# Betta breeders in bucks county



## fishboy (Feb 26, 2005)

I'm planning on getting a betta from my 2.5 gallon desk tank and was wondering if there is any1 here who breeds bettas and who lives in buckingham or doylestown. It would also help if any1` new of any breeders in this area. Please I want a betta from a breeder or i'll have to get 1 from petsmart


----------



## aaa (Jan 19, 2005)

and what state you in?


----------



## thatsfishy (Jan 18, 2005)

Easiest way to find a breeder in your neighborhood: http://www.ibcbettas.org/chapters.htm. Get in touch with the chapter closest to you to find someone in your area!


----------



## fishboy (Feb 26, 2005)

Bucks county, Pa


----------



## (RC) (Jan 18, 2005)

There is a IBC show on the May 14-15 at the Pet Place in Lancaster PA put on by PABS. I'll be the Judge there this year. The Auction is on sunday.

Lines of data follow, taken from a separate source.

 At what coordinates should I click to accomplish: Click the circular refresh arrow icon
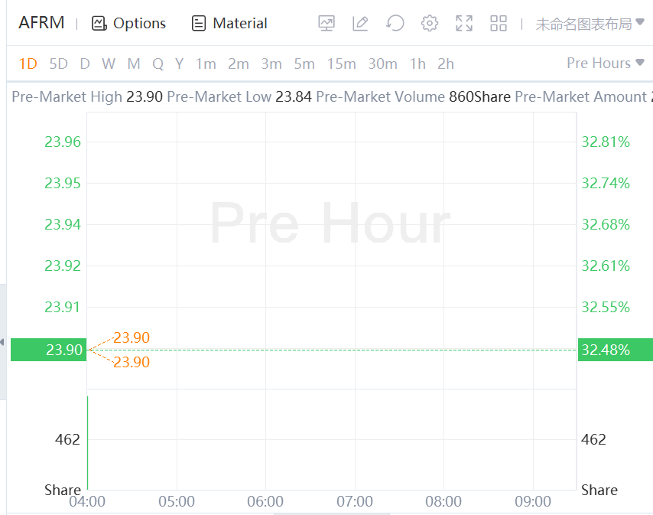(395, 24)
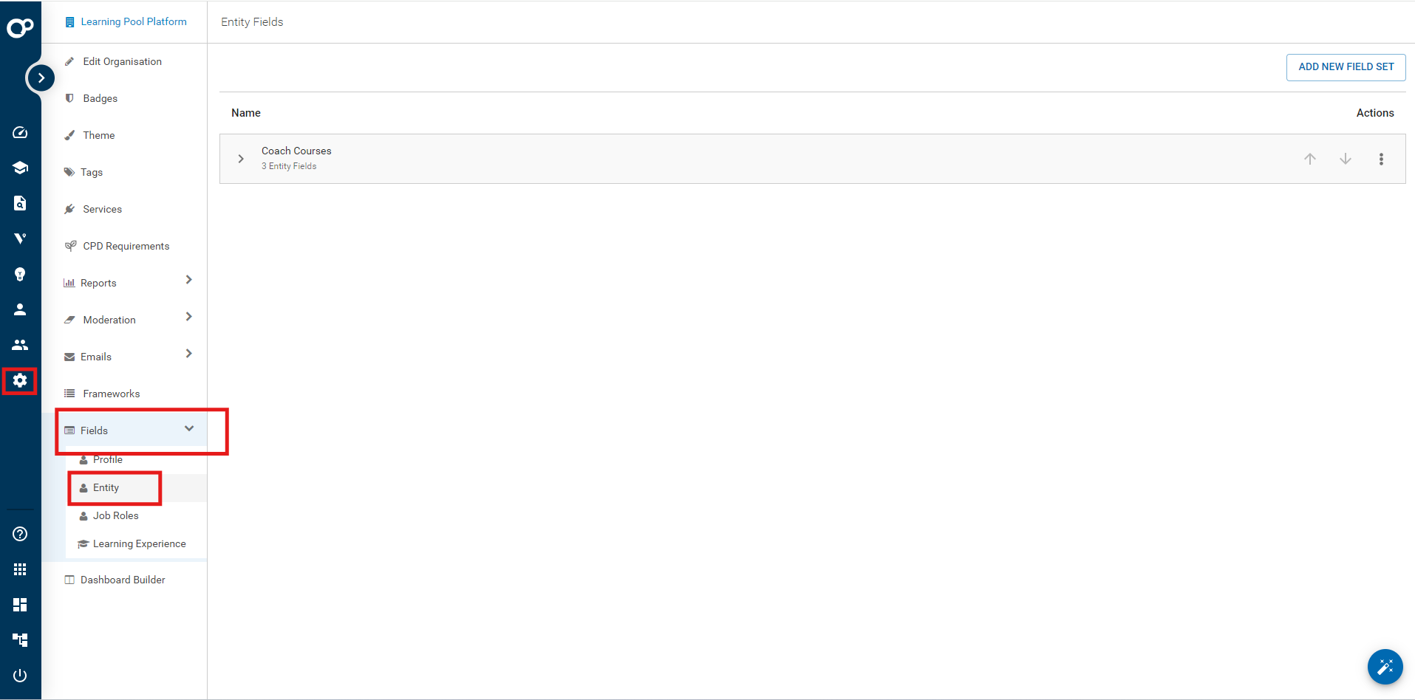Click Add New Field Set button
1415x700 pixels.
pyautogui.click(x=1346, y=66)
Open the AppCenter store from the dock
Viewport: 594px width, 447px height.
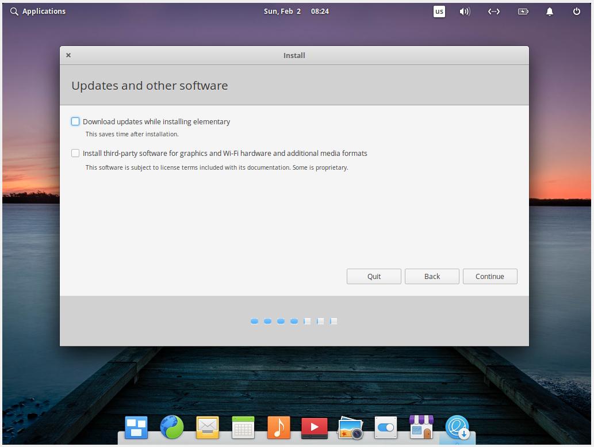(x=421, y=427)
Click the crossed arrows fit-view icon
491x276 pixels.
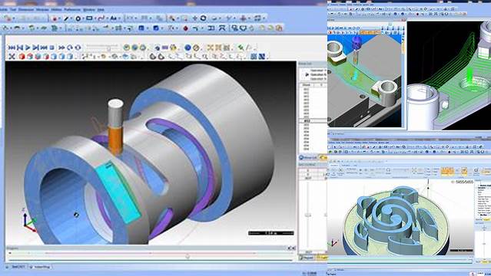pyautogui.click(x=12, y=57)
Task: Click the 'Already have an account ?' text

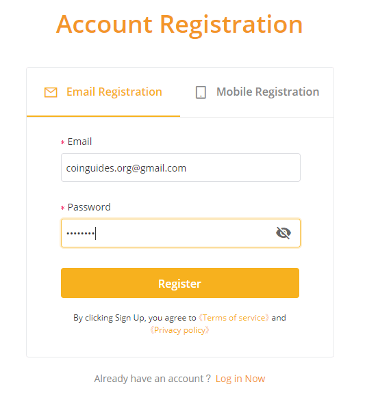Action: pos(152,379)
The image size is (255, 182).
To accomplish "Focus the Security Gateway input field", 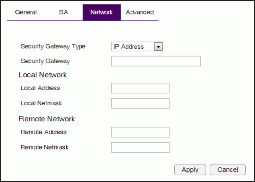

http://www.pabs92.org/PABSShow052105.htm


RC


----------



## fishboy (Feb 26, 2005)

can't make it that 3 hours and my mom won't driive me  I'm looking into someone in my school that i heard breeds "fish" but i don't know what kind (hopefully bettas)


----------



## aaa (Jan 19, 2005)

or you can ask anyone here have betta available.


----------



## (RC) (Jan 18, 2005)

Are you closer to NJ ? BABB puts on a show each september. 

http://www.babb2000.org/index2.htm


RC


----------



## adio_kid452 (Apr 1, 2005)

check to see if there are any local non chain pet shops. I have one by me calld Pagoda and it has a great selection of bettas. Various colors sizes, male and females, i like it alot


----------